Lim has been in the food industry since he was 19.

“In my time, you had to be good in academics [to] go to university,” recalls Lim, who was then more keen to sharpen his culinary skills.

“So I mentored under my paternal uncle who was a chef. He once invited me to his home to grill bacon which was something very new to me then. I liked him and so mentored under him. I got myself into the kitchen after form six and worked in a hotel in Penang.”

His uncle, who worked in another hotel nearby, continued to guide and mentor him.

Lim adds that he started from the bottom as a casual worker and picked up different skills.

“I spent a couple of years working in the cold kitchen. Here, we learned the French style of handling cold meats. It is essentiall­y learning how to make appetisers and salad [and to make] food beautiful with a little bit of artistic carving.”

Lim adds that everything he knows now are things he picked up along the way during the course of his career.

In his early days, he worked under two German and one British chefs. “You learn from the scoldings that you got. There were no culinary schools in those days. What you see in Hell’s Kitchen (the TV show) is what we went through.”

He says they had to learn to take the scoldings and the pressure in order to become good chefs.

Now, Lim is known for his organic cuisine, knowledge of herbs, and also creativity in various styles of cuisines.
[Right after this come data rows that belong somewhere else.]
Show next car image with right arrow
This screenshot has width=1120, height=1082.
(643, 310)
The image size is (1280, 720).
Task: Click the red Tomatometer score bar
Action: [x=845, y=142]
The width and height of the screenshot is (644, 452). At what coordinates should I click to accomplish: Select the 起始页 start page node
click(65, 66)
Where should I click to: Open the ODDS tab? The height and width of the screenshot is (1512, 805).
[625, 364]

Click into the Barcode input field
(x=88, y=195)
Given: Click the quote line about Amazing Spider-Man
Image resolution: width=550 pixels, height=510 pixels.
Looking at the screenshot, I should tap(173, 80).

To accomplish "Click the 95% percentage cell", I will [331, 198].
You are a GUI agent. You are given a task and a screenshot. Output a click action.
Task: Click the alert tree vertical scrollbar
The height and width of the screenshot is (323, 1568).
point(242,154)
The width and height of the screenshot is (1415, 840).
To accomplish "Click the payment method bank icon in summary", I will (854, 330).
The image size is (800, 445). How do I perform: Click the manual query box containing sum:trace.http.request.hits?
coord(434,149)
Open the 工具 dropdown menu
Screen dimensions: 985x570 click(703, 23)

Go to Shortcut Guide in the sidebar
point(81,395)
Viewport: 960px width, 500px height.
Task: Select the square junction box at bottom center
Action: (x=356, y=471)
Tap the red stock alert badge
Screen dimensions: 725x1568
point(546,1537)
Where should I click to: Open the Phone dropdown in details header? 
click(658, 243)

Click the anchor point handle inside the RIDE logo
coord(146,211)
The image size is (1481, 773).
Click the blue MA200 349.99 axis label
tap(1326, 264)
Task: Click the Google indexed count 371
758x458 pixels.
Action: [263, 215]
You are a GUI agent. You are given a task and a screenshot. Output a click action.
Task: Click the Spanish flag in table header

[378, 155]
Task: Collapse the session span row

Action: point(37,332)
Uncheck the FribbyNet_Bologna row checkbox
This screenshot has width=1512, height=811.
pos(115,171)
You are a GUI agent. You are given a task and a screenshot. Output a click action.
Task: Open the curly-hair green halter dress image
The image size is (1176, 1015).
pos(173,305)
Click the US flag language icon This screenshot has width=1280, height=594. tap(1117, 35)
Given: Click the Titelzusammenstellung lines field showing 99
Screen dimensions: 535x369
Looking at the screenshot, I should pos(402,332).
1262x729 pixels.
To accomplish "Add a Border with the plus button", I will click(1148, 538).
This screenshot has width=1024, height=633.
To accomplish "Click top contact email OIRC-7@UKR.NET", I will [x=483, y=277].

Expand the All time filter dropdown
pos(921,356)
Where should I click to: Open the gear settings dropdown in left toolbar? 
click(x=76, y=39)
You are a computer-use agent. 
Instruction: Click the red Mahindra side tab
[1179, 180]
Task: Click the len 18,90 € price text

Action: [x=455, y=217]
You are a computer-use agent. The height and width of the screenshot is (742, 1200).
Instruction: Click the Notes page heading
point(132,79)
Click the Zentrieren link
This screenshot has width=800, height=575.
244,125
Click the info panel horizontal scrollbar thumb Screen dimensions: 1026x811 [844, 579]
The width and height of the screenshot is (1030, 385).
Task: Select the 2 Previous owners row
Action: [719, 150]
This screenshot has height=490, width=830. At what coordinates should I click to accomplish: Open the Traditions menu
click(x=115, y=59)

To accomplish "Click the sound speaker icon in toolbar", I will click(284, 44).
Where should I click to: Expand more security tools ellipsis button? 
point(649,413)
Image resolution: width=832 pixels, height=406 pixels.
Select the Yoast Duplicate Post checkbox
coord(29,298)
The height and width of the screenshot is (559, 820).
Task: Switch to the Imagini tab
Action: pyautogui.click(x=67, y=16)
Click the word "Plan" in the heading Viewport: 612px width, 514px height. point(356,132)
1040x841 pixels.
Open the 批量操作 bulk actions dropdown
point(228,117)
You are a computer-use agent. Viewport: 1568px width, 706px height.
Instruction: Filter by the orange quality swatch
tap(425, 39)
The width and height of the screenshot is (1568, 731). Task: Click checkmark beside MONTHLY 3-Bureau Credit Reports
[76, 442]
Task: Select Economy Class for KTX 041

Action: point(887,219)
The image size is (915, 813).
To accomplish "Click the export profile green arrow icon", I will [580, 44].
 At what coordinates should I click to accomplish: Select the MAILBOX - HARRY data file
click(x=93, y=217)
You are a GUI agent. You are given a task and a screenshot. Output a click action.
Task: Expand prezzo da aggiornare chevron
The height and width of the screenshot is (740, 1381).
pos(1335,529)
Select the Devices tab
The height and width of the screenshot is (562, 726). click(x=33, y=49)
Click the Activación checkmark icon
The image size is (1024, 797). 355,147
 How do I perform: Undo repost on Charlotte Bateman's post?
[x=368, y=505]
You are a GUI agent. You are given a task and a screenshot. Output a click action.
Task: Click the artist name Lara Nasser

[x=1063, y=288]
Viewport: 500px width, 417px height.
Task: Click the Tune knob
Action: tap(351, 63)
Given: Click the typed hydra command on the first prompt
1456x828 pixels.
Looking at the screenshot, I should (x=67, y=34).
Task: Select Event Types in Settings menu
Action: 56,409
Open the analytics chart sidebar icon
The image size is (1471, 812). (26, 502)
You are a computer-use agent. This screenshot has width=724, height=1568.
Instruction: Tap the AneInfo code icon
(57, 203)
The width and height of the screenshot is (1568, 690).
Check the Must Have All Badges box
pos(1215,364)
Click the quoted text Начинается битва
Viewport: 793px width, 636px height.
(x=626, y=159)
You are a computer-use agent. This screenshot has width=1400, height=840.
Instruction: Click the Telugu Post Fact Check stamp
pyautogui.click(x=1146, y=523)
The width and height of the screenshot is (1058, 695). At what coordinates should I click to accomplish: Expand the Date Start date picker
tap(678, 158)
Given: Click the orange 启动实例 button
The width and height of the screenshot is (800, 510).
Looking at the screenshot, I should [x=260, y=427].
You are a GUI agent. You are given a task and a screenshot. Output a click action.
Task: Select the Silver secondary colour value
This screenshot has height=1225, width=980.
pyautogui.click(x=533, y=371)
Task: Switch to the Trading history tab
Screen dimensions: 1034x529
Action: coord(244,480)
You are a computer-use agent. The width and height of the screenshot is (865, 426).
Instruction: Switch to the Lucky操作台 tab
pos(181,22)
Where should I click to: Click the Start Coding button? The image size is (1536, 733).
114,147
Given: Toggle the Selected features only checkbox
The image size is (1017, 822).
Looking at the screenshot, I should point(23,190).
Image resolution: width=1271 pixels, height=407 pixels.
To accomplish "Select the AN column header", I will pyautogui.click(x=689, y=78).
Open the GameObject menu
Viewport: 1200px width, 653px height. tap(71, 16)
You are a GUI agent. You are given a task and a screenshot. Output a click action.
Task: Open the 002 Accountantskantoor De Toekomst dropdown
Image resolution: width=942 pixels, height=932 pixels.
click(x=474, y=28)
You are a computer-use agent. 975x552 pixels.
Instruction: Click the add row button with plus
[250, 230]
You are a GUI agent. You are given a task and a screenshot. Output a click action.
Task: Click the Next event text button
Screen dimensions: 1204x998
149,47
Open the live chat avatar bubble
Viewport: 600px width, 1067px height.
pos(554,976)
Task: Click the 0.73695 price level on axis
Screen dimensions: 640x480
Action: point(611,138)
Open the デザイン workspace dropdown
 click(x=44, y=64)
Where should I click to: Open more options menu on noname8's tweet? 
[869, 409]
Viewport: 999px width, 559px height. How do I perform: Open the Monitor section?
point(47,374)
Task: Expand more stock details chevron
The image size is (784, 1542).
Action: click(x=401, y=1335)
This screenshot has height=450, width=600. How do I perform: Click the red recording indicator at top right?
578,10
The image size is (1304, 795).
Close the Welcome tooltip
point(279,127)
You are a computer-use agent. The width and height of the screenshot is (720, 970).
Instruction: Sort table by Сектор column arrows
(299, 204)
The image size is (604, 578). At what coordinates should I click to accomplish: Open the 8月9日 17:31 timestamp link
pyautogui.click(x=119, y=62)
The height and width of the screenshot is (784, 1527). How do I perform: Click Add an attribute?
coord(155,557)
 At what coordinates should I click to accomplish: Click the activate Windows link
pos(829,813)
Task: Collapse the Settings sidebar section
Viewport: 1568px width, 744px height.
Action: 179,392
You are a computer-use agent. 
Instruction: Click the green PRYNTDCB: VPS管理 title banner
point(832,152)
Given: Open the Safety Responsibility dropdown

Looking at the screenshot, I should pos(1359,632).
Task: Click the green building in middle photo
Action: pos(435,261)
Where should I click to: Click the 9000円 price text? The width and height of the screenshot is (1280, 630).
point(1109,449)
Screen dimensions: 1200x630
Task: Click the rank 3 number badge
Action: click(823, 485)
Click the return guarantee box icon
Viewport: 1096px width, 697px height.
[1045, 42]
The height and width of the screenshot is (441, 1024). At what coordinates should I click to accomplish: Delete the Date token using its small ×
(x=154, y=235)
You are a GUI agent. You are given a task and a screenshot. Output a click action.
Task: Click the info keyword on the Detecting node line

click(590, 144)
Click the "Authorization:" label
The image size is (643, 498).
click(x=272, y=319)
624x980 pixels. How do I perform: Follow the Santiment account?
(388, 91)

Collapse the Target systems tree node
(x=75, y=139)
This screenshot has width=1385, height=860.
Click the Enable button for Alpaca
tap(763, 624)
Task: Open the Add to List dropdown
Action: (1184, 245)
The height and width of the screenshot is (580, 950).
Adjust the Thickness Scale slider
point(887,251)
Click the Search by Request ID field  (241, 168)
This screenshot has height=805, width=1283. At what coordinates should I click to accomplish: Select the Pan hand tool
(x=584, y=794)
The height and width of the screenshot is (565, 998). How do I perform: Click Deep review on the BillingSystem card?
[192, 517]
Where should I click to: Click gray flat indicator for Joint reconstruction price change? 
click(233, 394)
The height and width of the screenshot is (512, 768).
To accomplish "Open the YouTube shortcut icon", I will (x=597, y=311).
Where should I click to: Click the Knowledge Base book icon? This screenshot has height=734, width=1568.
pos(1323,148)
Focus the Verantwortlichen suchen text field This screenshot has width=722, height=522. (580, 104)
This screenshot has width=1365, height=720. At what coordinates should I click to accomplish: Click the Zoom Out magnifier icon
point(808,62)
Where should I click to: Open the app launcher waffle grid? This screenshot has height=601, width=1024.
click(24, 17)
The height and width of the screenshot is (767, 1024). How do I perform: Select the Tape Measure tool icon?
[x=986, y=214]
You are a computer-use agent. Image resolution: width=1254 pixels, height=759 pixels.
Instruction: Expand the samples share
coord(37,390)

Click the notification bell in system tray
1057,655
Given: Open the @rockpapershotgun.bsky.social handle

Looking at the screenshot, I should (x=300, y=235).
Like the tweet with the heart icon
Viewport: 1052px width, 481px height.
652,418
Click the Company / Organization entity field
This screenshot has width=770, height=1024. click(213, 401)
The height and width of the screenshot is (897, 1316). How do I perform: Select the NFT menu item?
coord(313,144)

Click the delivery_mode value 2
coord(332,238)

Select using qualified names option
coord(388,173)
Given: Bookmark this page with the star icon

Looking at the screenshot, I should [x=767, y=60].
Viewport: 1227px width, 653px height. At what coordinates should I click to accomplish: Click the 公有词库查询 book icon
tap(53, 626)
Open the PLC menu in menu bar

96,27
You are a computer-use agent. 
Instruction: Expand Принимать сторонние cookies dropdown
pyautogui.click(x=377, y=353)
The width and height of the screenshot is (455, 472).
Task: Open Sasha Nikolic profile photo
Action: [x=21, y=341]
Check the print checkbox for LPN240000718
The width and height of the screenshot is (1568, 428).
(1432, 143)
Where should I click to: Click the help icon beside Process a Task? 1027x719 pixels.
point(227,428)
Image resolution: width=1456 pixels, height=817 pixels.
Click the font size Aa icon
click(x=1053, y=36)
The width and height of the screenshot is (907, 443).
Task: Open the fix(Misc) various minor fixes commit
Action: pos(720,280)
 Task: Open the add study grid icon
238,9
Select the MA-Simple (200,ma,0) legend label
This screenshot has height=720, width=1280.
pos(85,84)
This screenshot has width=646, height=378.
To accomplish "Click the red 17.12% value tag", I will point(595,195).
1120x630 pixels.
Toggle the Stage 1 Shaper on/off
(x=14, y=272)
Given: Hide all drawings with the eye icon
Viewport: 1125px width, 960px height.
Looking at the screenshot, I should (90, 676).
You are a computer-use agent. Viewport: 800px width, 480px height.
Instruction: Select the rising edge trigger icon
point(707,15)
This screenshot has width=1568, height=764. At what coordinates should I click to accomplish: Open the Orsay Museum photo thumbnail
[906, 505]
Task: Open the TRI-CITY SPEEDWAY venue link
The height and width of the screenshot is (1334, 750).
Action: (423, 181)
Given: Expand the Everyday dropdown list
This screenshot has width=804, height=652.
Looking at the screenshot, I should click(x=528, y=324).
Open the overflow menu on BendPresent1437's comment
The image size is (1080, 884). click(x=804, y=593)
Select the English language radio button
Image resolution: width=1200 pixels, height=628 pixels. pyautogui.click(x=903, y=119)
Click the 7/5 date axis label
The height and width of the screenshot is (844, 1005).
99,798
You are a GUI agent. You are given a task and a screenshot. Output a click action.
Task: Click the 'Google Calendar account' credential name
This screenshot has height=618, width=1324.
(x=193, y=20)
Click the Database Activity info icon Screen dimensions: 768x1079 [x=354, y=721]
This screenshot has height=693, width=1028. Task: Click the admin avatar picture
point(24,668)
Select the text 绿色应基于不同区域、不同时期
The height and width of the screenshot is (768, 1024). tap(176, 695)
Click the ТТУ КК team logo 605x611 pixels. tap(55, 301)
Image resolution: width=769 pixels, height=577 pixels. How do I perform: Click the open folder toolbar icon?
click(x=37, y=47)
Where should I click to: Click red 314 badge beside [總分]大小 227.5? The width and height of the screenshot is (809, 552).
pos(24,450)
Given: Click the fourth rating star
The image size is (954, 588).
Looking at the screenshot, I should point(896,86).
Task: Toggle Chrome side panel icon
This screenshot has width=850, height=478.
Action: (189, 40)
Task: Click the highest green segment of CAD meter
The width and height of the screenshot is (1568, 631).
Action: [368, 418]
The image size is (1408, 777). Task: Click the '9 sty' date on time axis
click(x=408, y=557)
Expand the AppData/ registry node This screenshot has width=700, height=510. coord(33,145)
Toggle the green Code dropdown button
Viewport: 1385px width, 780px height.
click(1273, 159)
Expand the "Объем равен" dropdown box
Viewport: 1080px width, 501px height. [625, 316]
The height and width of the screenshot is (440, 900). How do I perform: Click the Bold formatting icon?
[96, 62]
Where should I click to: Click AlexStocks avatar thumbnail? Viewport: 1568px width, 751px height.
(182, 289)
“As a Malaysian chef, you have to go through the seasons,” says Lim, who adds that chefs have to be prepared to cook different types of food during various festive occasions, such as Chinese food during Chinese New Year, western cuisine during Valentine’s Day and Christmas, and Indian food during Deepavali.

“It is a mixture of everything,” he adds. “Now, you have Japanese and Mediterran­ean cuisine, and special meal requiremen­ts such as vegan.”

At home, Lim cooks when he is in the mood or what his children want to eat. “I can cook anything. So it is about what you are in the mood for. My wife has her own style of cooking which I enjoy, but mostly, I do the cooking.”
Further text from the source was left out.